IBUKA-Mémoire
et Justice, asbl, a appris avec stupéfaction le verdict rendu le mercredi 25
février 2004 par le Tribunal Pénal International pour le Rwanda (TPIR) dans
lequel André Ntagerura et Emmanuel Bagambiki ont été acquittés des chefs
d’accusation d’organisation et d’exécution du génocide des Tutsi commis au
Rwanda en 1994.
Cette décision
est d’autant plus surprenante que les deux accusés occupaient des postes
politiques de haut rang respectivement de ministre des transports et de préfet
de la préfecture de Cyangugu à l’époque du génocide. Or, Jean Kambanda, premier
ministre du gouvernement intérimaire (condamné à la prison à perpétuité), a
reconnu devant le même tribunal le rôle joué par le gouvernement qu’il
dirigeait dans la préparation et l’exécution du génocide des Tutsi en 1994 au
Rwanda. Par ailleurs, selon nos informations, plusieurs témoignages de témoins
directs de la participation de ces deux accusés au génocide des Tutsi à
Cyangugu ont simplement été ignorés par les juges du TPIR.

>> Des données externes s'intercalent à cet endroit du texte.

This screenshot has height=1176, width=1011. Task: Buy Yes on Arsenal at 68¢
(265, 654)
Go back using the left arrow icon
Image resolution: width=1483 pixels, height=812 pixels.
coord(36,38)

En plus, les éléments suivants, bien avérés
selon nos informations auraient dû, à notre avis, étayer la culpabilité des
deux inculpés :
- André
Ntagerura, en tant que ministre des transports et des télécommunications
distribuait des bus de l’ONATRACOM (Office National des Transports et des
Communications) qui transportaient les milices Interahamwe vers des camps
d’entraînement en vue de l’extermination des Tutsi. Il est également sur la
liste des membres fondateurs de la radio R.T.L.M. dont le rôle primordial dans
l’incitation au génocide n’est plus à prouver. Or, ses responsables viennent
d’être condamnés par le même tribunal au terme du procès dit « des
médias ».
Le 17 mai 1994,
Ntagerura a accompagné le président intérimaire Théodore Sindikubwabo à
Cyangugu - sa préfécture d’origine - dans la campagne d’appel à l’extermination
des Tutsi qui survivaient encore dans cette région.
- Dans ce
périple à Cyangugu, Ntagerura était également accompagné par Emmanuel Bagambiki
en tant que responsable de la région.
Ce dernier, a
d’abord organisé et supervisé les massacres de Tutsi au Bugesera en mars 1992,
alors qu’il était préfet de la préfecture de Kigali-rural.
Sa
responsabilité a d’ailleurs été épinglée dans le rapport de la commission
internationale d’enquête publié en 1993 et qui qualifiait déjà ces massacres du
Bugesera d’actes de génocide.
Il fût muté
ensuite à Cyangugu pour y continuer le même ‘travail’ (terme utilisé pour
qualifier les actes d’extermination de Tutsi avant et pendant le génocide).
Outre ses appels à la population hutu de la préfecture de Cyangugu à tuer les
Tutsi, Bagambiki a supervisé le massacre de plus de 400 Tutsi réfugiés à la
Cathédrale de Cyangugu, en collaboration avec André Ntagerura et le lieutenant
Samuel Imanishimwe (co-accusé avec les deux autres et condamné lui par le TPIR
à seulement 27 ans de prison !).
L’association
IBUKA-Mémoire et Justice s’étonne donc que le tribunal pénal international pour
le Rwanda, passant outre tous ces éléments d’accusation, ait pu rendre un tel
jugement et qui plus est, au lendemain de la conférence internationale de
Stockholm sur la prévention des génocides.
Bien
plus, nous ne comprenons pas pourquoi, en dépit de la décision du procureur de
faire appel, le tribunal ait ordonné la libération immédiate des deux accusés
au lendemain du verdict, alors que rien ne peut garantir qu’ils ne tenteront
pas de se soustraire à la justice.
Notre
association insiste sur l’impact négatif d’un tel jugement sur le déroulement
des procès futurs et reste convaincue que les bonnes intentions de la
communauté internationale resteront lettre morte tant que des auteurs présumés
d’actes de génocide ou d’autres crimes contre l’humanité continuent à jouir de
l’impunité, et dans ce cas-ci par le fait du Tribunal mis en place par la même
communauté internationale pour l’éradiquer.
C’est pourquoi,
IBUKA-Mémoire et Justice lance un appel à
toutes les instances tant internationales que nationales, à toutes les
associations et personnes soucieuses de la répression des crimes de génocide, à
tous les Etats signataires des conventions de Genève, qui en sont les premiers
garants, afin que tous se mobilisent contre cette décision du TPIR, par respect
pour les victimes et pour la mise en œuvre d’une justice internationale
équitable, condition sine qua non pour la construction d’un avenir meilleur
pour le Rwanda et pour tout autre pays du monde.